It has been noted on multiple occasions that the new health care bill includes a tax on capital gains within real estate. I wanted to make some clarifications so our industry knows how to address this bill. There is a 3.8% tax on capital gains, but there are provisions. For those that earn over $200,000 annually ($250,000 if married) are subject to a 3.8% housing capital gains tax. The tax will not apply to the first $250,000 in capital gains ($500,000 for married couples), only the gains over those amount depending on your situation.

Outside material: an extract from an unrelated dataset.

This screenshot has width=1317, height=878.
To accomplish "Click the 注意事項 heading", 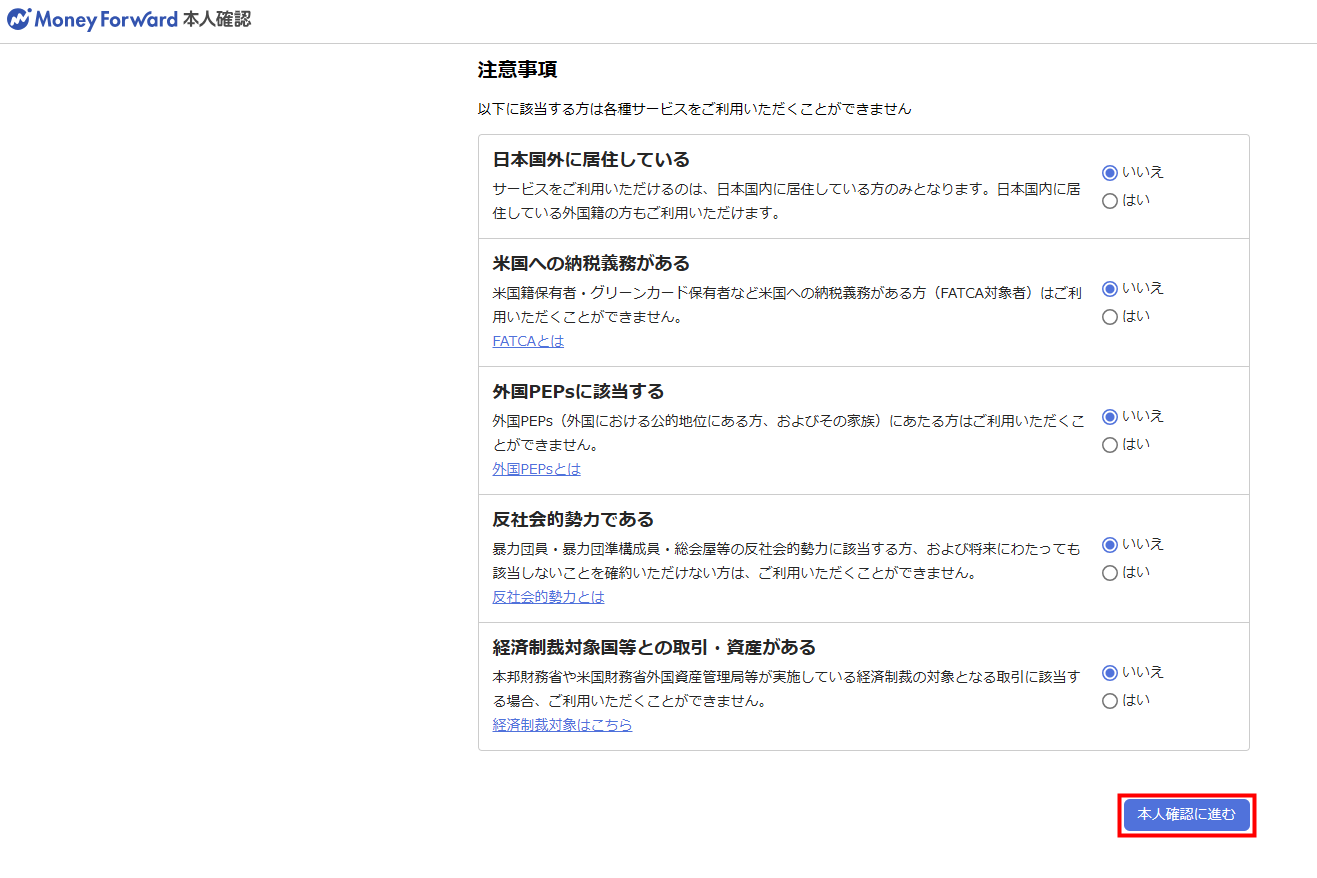I will (517, 70).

I understand the state of the economy and the need to cover deficits, but continuing to take away benefits of home ownership does not provide a solution to the problem. Homeownership has always provided individuals the comfort of knowing that their home can provide great financial benefits. I understand the drop in values, but if you consider the long term investment and the annual appreciation of real estate, the benefits of homeownership should be left alone. Housing is a critical part to the overall economy, and we saw just how powerful it got when the economy boomed and when it crashed. Providing some stability in the housing segment is great for a long term approach. To start taxing gains now I find to be a bit rash and influenced by current economic times. Homeowners shouldn’t be punished more than they have been already. Many people are relying on homeownership gains for their retirement, and even if they still have over the allocated amounts in which they will be taxed, it is still far less than what they thought they would have dating back 4-5 years.
I’m getting the feeling that those that have worked 40+ years and have been responsible in their spending and increasing their overall are being punished for doing so. I struggle with the premise all together.